Socioeconomic status
In this study, ten questions on levels of education, income, employment status, ownership of mobile phones, regular watching of television, use of bank accounts and the Internet were used to measure socioeconomic status. Participants’ socioeconomic status was derived by summing up the scores accrued to each participant from the questions assessing the level of education, employment status, income, ownership of mobile phones, regular watching of television, use of bank accounts and the Internet. A total score of 10 represented the highest socioeconomic status. A score between 0 and 4 was regarded as low socioeconomic status, scores between 5 and 7 as a moderate socioeconomic status, while a score between 8 and 10 reflected high socioeconomic status.
Statistical analysis
The data analysed here were drawn from a larger study, which examined maternal outcomes in the context of free maternal health care [18]. Obtained data were coded and captured into the Statistical Package for the Social Sciences (SPSS version 24). Mean and frequency distribution of all variables of interest were computed.
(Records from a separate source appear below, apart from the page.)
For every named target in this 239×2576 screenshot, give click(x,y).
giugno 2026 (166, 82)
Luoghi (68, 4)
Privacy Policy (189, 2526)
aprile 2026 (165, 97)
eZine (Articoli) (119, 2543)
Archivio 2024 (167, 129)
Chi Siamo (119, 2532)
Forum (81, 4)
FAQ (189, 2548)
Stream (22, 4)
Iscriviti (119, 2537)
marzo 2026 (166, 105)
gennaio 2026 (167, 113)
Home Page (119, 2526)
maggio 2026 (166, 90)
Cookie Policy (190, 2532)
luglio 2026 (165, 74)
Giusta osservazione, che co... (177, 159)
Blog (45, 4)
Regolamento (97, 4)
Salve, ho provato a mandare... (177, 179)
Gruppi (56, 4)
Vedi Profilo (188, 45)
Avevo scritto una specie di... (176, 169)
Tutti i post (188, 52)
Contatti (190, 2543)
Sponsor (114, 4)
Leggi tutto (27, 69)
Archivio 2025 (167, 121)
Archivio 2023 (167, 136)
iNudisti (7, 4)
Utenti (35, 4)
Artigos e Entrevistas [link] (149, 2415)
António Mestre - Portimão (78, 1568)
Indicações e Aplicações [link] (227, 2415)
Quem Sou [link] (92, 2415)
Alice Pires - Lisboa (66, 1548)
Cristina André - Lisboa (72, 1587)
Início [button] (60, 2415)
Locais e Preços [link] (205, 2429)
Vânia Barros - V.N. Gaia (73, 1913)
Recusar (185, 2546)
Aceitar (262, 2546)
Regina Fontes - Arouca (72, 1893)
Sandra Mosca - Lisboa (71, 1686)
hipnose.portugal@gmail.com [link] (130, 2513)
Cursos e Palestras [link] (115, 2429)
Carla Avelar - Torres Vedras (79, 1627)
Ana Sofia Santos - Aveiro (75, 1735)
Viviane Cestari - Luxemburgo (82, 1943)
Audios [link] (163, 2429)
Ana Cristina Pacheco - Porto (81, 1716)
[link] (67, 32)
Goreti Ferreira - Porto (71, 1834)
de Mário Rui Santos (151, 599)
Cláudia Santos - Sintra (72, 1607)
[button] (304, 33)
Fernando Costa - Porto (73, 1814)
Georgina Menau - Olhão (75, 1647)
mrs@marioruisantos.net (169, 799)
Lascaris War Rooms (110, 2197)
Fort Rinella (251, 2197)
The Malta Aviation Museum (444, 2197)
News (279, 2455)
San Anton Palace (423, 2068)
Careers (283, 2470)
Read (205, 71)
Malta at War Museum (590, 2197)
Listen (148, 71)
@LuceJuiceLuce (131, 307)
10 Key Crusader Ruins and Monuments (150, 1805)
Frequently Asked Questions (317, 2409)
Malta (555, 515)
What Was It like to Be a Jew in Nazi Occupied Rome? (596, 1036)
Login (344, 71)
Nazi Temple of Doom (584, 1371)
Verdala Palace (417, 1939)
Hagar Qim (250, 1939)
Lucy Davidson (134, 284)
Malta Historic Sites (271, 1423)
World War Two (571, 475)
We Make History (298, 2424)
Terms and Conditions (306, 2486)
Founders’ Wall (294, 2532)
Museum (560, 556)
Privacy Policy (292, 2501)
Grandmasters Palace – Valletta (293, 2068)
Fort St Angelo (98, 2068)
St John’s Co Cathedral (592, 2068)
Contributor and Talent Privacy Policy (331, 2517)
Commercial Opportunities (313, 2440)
Chi-square statistics and Fisher’s exact test were used to examine determinants of maternal health care services utilisation. Also, adjusted and unadjusted logistic regression models were computed to examine the determinants of maternal health care services utilisation. Alpha values less than 0.05 were considered to be statistically significant. To account for the complex sampling strategy, sampling weight was applied, and analysis was performed using the complex sample feature of SPSS.
Ethical considerations
The University of Fort Hare’s Research Ethical Committee (UREC) approved the study protocol (AKP031SAJA01). Furthermore, the Ondo State Health Research Ethics Committee (OSHREC) reviewed and approved the study protocol [NHREC/18/08/2016]. Community leaders and household heads in the study settings granted the researchers permission to conduct the study. Participation was voluntary, and all study participants signed written informed consent. Rights to privacy and anonymity were respected throughout the study. Parent consent and assent were obtained for the inclusion of a few respondents less than 18 years in the DHS data.